____ EXERCISE MATERIALS

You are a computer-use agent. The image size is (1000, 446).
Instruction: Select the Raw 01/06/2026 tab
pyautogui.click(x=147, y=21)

________
____ EXERCISE MATERIALS

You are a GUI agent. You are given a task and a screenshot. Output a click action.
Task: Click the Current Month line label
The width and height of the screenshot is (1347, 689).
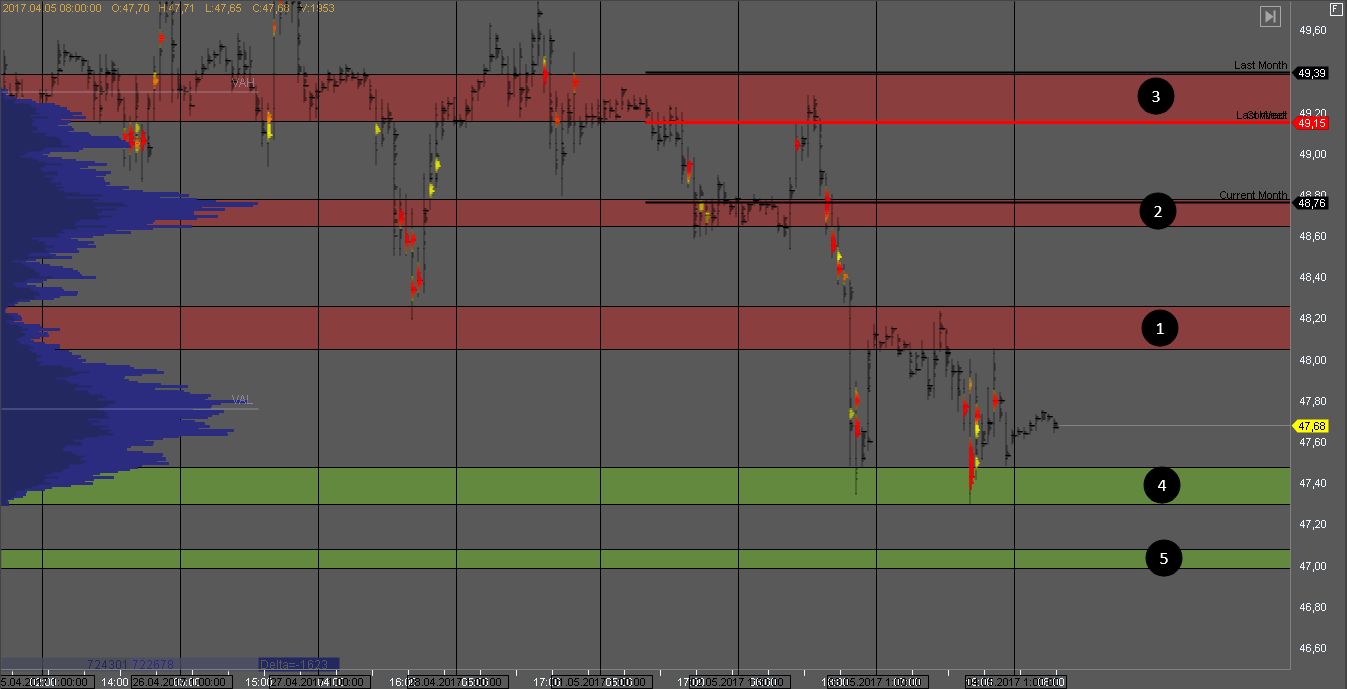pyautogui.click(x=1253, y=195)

________

## PROBLEM
Using the records above, count every line that includes the word "agent", and state the number only.

## SOLUTION TO THE EXERCISE
2